Scouting Values: Girl Scouts, Boy Scouts, and Gender-Diverse Parenting

Have you hear the hulabaloo about the Colorado Girl Scout Troop that admitted a transgendered girl? How about the other Girl Scout troops that have protested by disbanding or posting hateful videos on YouTube?

It all really makes me sick to my stomach.  I was a Girl Scout, my mom was a Girl Scout leader.  My sister was one of those hardcore primitive camping type Girl Scout.  While I was a more sewing and cooking kinda Girl Scout. That was one of the things that was wonderful about it – it allowed for a very diverse definition of what it meant to be a girl.  There were no limits saying girls should like this or shouldn’t like that. The Girl Scout mission is;

Girl Scouting builds girls of courage, confidence, and character, who make the world a better place.

It was a very empowering experience.  I loved the things I learned in Girl Scouts and would really like my children to be involved in scouting too.

Well the Boy Scouts are already completely out of the question for me and my kids because they have decided to exclude gay children and adults from participation (a stance that was upheld by the Supreme Court).  That’s not something I could support or allow my kids to be exposed to.  Kudos to Steven Spielberg for stepping down from the Boy Scout Advisory Council for, in his words,

“The last few years in scouting have deeply saddened me to see the Boy Scouts of America actively and publicly participating in discrimination. It’s a real shame.”

So the Boy Scouts want to know who you have sex with.

And now, some want the Girl Scouts to demand to see your genitalia prior to enrollment.  A girl in California is asking for a boycott of Girl Scout cookies because Colorado admitted a transgendered seven year old girl.
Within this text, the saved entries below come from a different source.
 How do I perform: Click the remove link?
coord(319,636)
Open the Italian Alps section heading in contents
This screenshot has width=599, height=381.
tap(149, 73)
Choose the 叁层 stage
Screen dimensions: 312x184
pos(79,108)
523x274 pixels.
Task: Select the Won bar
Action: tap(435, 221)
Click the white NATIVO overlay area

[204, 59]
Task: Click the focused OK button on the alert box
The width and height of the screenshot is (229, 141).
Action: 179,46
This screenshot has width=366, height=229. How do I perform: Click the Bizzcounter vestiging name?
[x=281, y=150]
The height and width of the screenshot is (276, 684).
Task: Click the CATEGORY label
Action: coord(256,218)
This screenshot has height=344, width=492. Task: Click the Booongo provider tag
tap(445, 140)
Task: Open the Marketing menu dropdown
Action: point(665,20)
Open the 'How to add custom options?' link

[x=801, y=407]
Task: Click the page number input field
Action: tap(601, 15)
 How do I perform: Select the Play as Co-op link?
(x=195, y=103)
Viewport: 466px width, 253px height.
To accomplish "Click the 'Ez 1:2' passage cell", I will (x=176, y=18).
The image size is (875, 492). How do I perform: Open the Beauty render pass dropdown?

Fortunately, these people are in the minority.  The Girl Scouts USA have affirmed the right of anyone who self-identifies as a girl to participate.  This is really an amazing thing.  Transgendered children (e.g. those born with boy genitalia but who identify as a girl and vice versa) are horribly marginalized by society and this would be a youth organization (the first?) that would openly embrace them.  I’m very proud of the Girl Scouts for this.

I still have a conundrum though.  I have a girl and two boys (assuming they self-identify with their physical sex).  How do I allow one to participate but not another?  I want them all to learn those great skills like I did (I can whip up a camp fire faster than my husband) and the camaraderie that went with them.  It breaks my heart that so much of our society is so damn interested in the private life of others that they would ruin this wonderful thing for kids.

I mean – why do you even need to know this???  No one should have to hide who they are or be someone they’re not.  How could that possibly build courage, confidence, or character?  Or build, as Boy Scouts’ motto says “conscientious, responsible, and productive society”?

I have a few years before I have to worry about it.  Hopefully I can find an alternative or, maybe, just maybe, the world will change and realize that love begets love and hate only breeds more hate.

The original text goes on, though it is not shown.